- Genre: Game show
- Written by: Joseph Neustein
- Directed by: George Choderker
- Presented by: Fred Travalena
- Narrated by: Gene Wood
- Country of origin: United States
- No. of episodes: 26

Production
- Executive producer: Robert Sherman
- Running time: 30 minutes
- Production companies: Robert Sherman Productions; Family Productions;

Original release
- Network: The Family Channel
- Release: September 12, 1993 – March 6, 1994

= Baby Races =

Baby Races is an American game show that aired on the Family Channel from September 12, 1993, to March 6, 1994. After the last episode aired, the show went into reruns until August 27, 1994. It was hosted by Fred Travalena, and the announcer was Gene Wood. The executive producer was Robert Sherman. It was also filmed at the Disney-MGM Studios at Walt Disney World in Florida (now Disney's Hollywood Studios).

==Gameplay==
The contestants on the show were young children who came with their parents to play in a series of events. Two teams play on each show.

===Events===
Some of the events were:

- Sandbox Golf - the children play miniature golf. They try to put a golf ball into a hole using miniature golf clubs.
- Cow Catcher - the children ride on their parents' back and try to round up some toy cows and place them in a corral.
- Paint by Numbers - the children throw number shaped sponges dipped in paint at their parents.
- Sit On It - The parents make sandcastle towers using buckets, and the children demolish the towers by, as the name suggests, sitting on them.
- Spill the Beans - the children carry plates of beans on their heads and dump the beans in a bowl held by one of their parents. At the end of the round, the bowl is placed on a scale to determine the score, with the result always rounded up to the next whole number.
- Wacky Woodpecker - the children, wearing a cone-shaped paper "beak," used the beak to pick additional beaks out of two on-stage "trees."
- Worm Toss - the children toss worms one at a time across a mat (representing water) into oversized pants worn by their parents.
- Anteater Antics - the children tried to pick up magnetic ants using a magnetic beak.
- Thermometer Ball - the parents picked up their children, lifting them up and down so that the children could "slam dunk" small basketballs into a large tube.

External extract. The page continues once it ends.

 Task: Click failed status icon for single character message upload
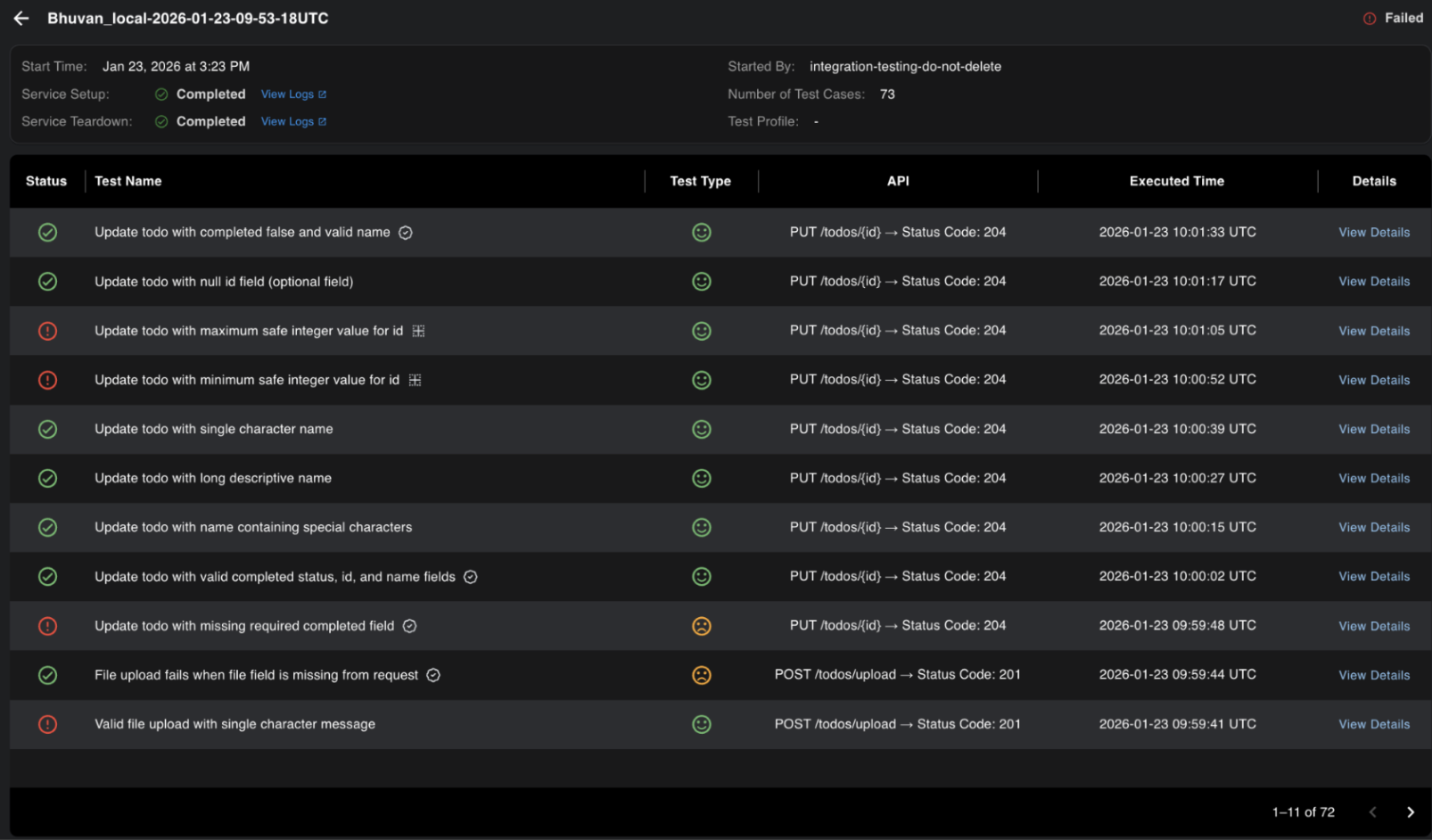tap(48, 724)

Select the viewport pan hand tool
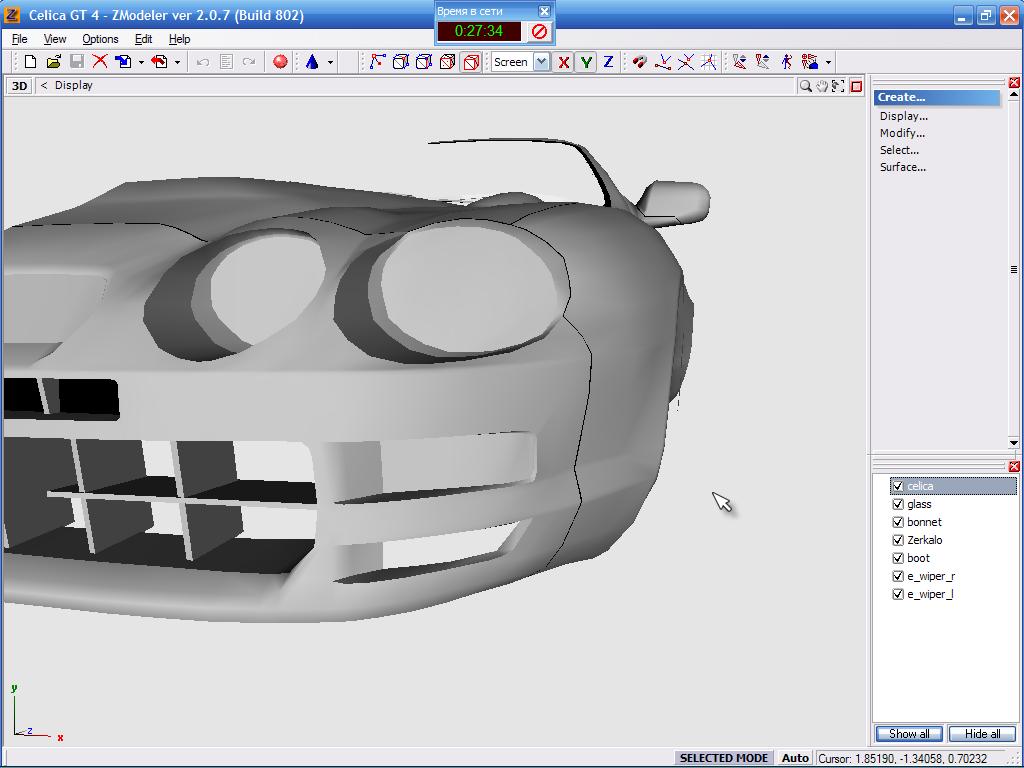point(822,86)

Games were played in a 45-second time limit (with the exception that the first game, the only one where the children competed directly, sometimes lasted for 30 seconds), and each item in each game was worth one point (occasionally two), with each kid's last game being played for two points an item.

===The toy store===
At the end of the game, each child received a certificate showing his or her total score, and selected a prize from a "toy store" in front of a video wall. Participating adults also received prizes.

==Critical reception==
Evan Levine of the Houston Chronicle called the show "mostly silly." Writing for the Chicago Tribune, criticized Travalena's hosting style as "lame" but thought that some of the stunts were "relatively creative."